How do we define clear and measurable performance targets to demonstrate reliability across diverse operational scenarios? What level of rigour is ethically required when testing reliability, robustness, and security, particularly in systems that could impact lives or national security?
Referring to the use case library JSP 936 Part 2
Thresholds for reliability
Reliability testing
1. Use case Library
Referring to the Use Case Library (JSP 936 Pt2) is a good place to see if similar projects have already been undertaken and to what kind of testing has been found to be appropriate. This can help inform the further analysis that needs to be undertaken (see case studies in suit 4).
2. Thresholds for reliability
There are a number of different thresholds for reliability that you will want to consider. These will include performance metrics (making sure that you are genuinely testing the right thing within the system's Operational Design Domain (ODD). There will also be context specific standards that will be determined by the operational environment and its governance. For example, reliability thresholds in combat scenarios may demand a much higher standard than in training environments. Where they are actually replacing people or established ways of doing things, AI systems must, at a minimum, perform as reliably as the human or traditional systems they replace.
3. Reliability testing
Reliability testing should include considerations such as:
- The Generative dimension: focuses on the AI's ability to create high-quality and contextually appropriate content. This includes tasks such as text generation, where AI produces coherent and meaningful summaries or narratives, image generation for realistic visuals or creative art, and code generation for functional and optimised software. Metrics for this benchmark often assess fluency, coherence, diversity, and alignment with user intent, ensuring the outputs meet the expected quality and originality.
- The Adaptive dimension: evaluates how well an AI system can adjust to new environments, tasks, or inputs without extensive retraining. This includes generalisation—the ability to perform well on tasks it was not explicitly trained for—transfer learning, where knowledge from one domain enhances performance in another, and personalisation, which ensures the AI adjusts its outputs based on user preferences or specific contexts. The system’s adaptability is measured by its performance on a range of unseen tasks or domains, highlighting its versatility and flexibility.

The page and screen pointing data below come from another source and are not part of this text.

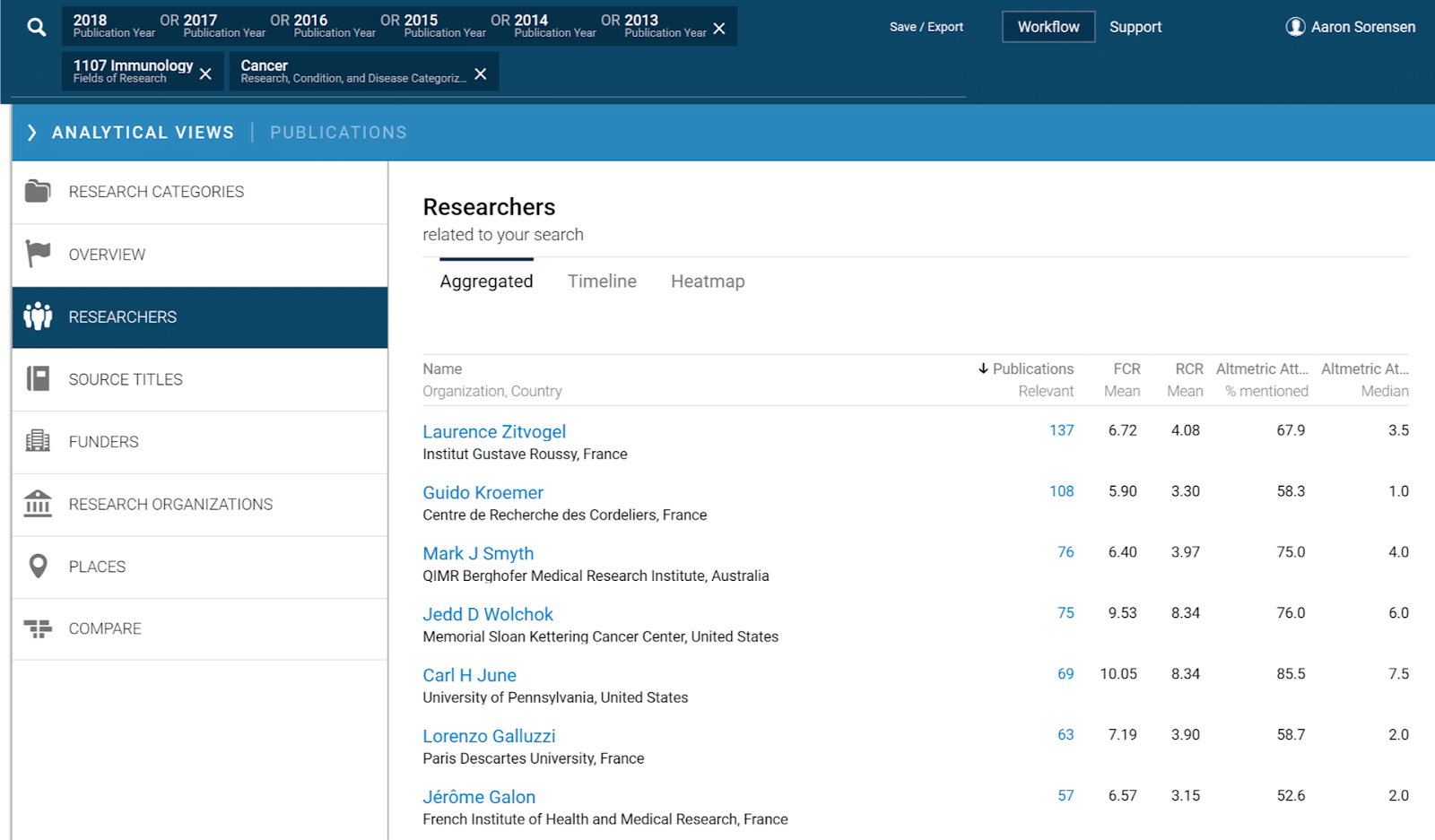The height and width of the screenshot is (840, 1435).
Task: Click Save / Export option
Action: (926, 27)
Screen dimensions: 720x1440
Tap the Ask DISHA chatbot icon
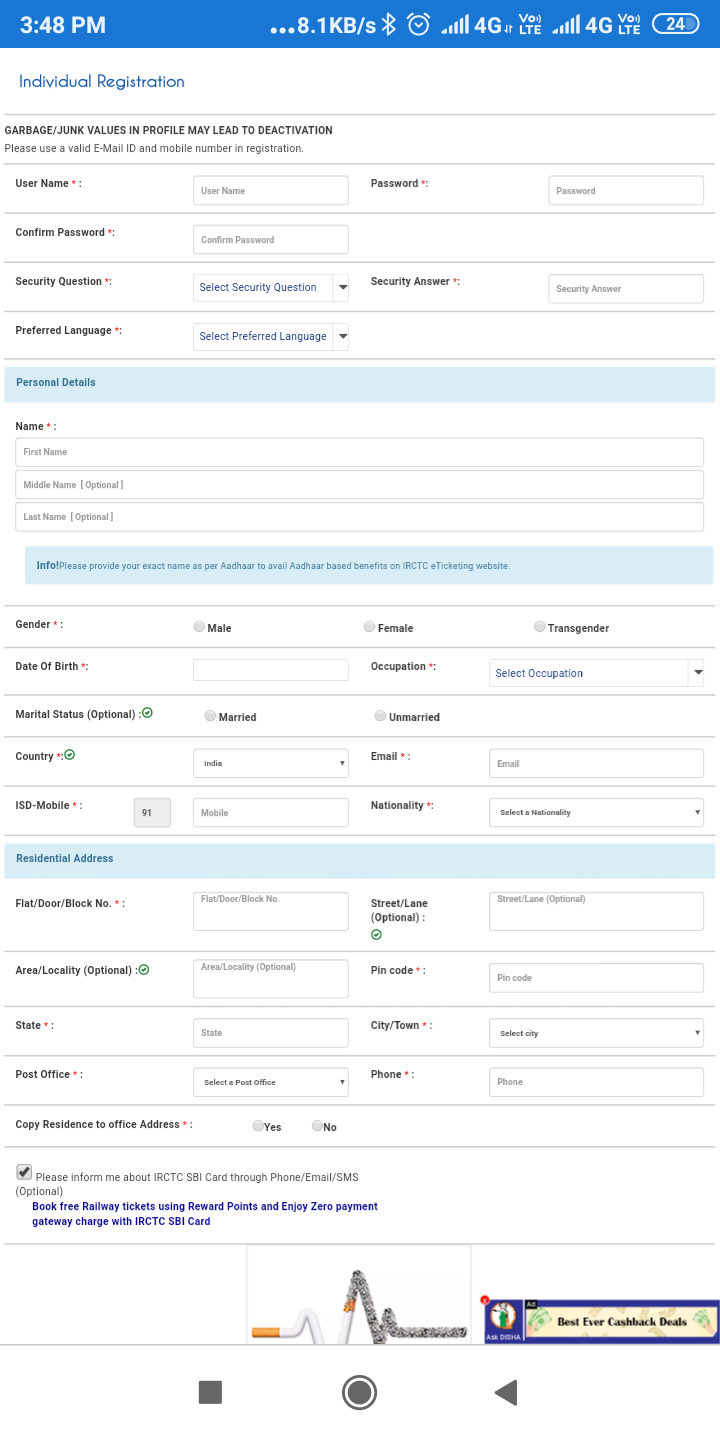click(505, 1321)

- In the Learning dimension: the focus is on the AI’s capacity to improve over time through interaction or additional data. This includes evaluating how efficiently the AI learns, its ability to retain knowledge and avoid forgetting prior skills (lifelong learning), and its responsiveness to user feedback. Metrics for this benchmark measure how quickly the system learns, its robustness in dynamic environments, and the quality of improvements over time. This ensures the AI remains effective in evolving situations.
- The Ethical dimension: addresses the AI’s alignment with ethical principles, ensuring fair, transparent, and responsible operation. This includes mitigating bias to avoid discriminatory outputs, providing clear and interpretable explanations for decisions (explainability), safeguarding user data and ensuring compliance with privacy regulations like GDPR, and maintaining safety to minimise risks of harm or misuse. Success in this benchmark reflects the AI’s adherence to ethical guidelines and its ability to address potential ethical concerns effectively.
Each of these considerations need to be tested against failure points, edge cases, and degraded conditions. (See case study suits)
It is also essential across each of Reliability, Robustness and Security to consider what happens if the system does fail – how does it respond and what is the worst-case scenario.